BEGIN TEXT SECTION

Final Fantasy VIII was always promised to be a love story between two characters (something that hadn't been done in the series up to that point). The two lovebirds would turn out to be Squall Leonhart and Rinoa Heartily. Once the player defeats the Sorceress Edea, Rinoa is forced into a coma. Squall desperately seeks a way to revive her. This leads to him taking Rinoa to a base in outer space. It turns out that Rinoa has been possessed by a Sorceress from the future and she frees another Sorceress who has been imprisoned in space. Rinoa is left to die, while floating in the void of space, with only a dwindling supply of oxygen keeping her alive.

Squall puts on a spacesuit and goes out to intercept Rinoa before she disappears into the void. The two embrace in the darkness outside of their world, knowing that this was going to be their last few moments alive. The two of them were going to die together in one last moment of doomed romance...

... and then a working spaceship just happens to float past. They climb in and use it to go back to their planet. Talk about a Deux Ex Machina.

8. FF4TAY - God And The Nintendo Era

Final Fantasy IV is one of the most popular games in the series in Japan (behind only VII and X). It is because of this that the game would receive a sequel in 2008. Final Fantasy IV: The After Years was set seventeen years after the original. It featured older versions of the original characters, as they faced a new threat alongside their children and students.

The villain of Final Fantasy IV: The After Years is revealed to be a godlike being, called the Creator. He is the last survivor of a species that travelled around in spaceship-like moons. They planted crystals on planets in order to speed up the evolutionary process. If a world was found to be lacking, then the crystals would be reclaimed and all life on the planet would be wiped out.

END TEXT SECTION
BEGIN DATA

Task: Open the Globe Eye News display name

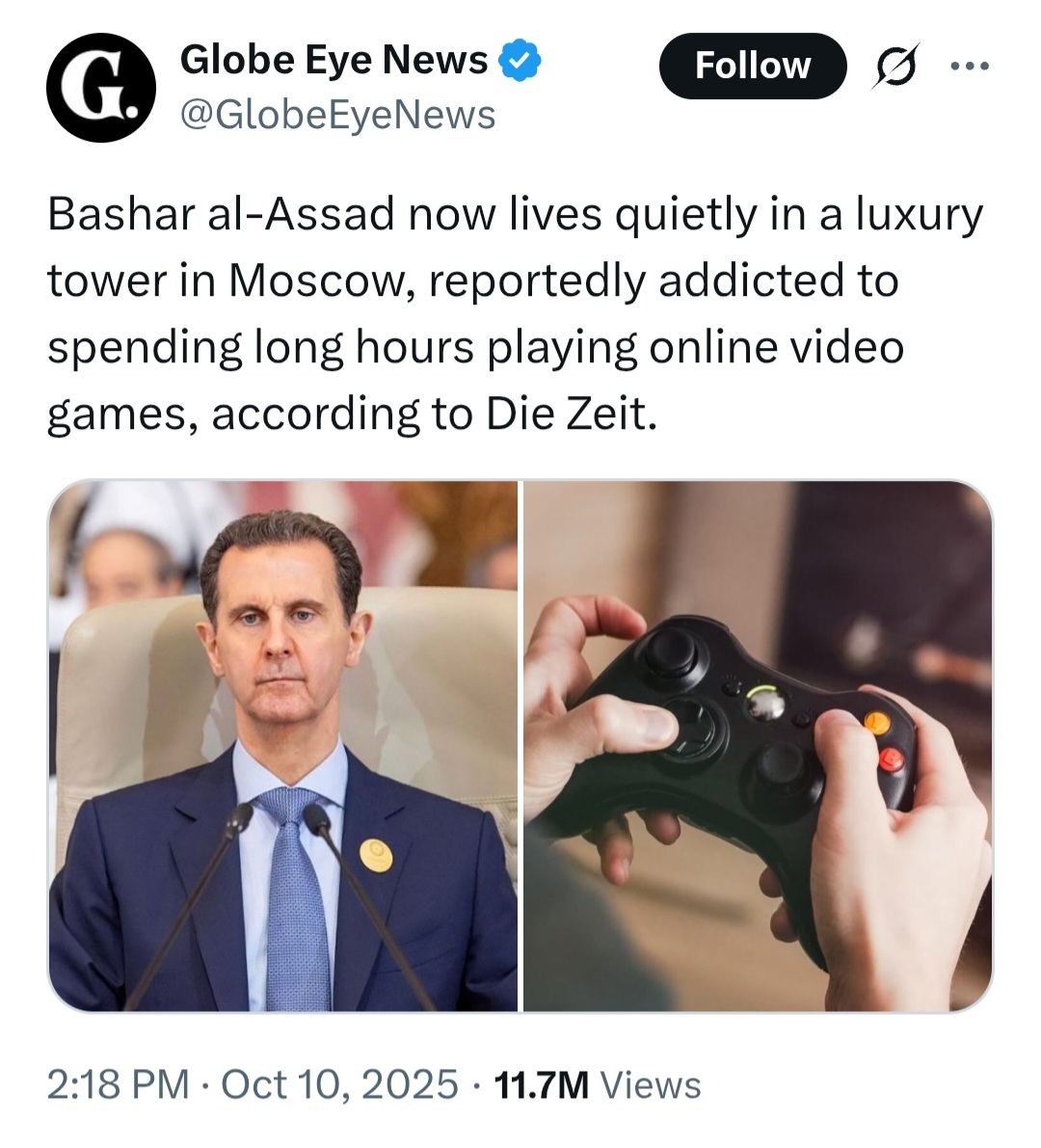Action: [334, 60]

END DATA

#### THE EXERCISE
In the Final Fantasy text, how many years after the original game is Final Fantasy IV: The After Years set?

#### EXERCISE RESULT
Seventeen years.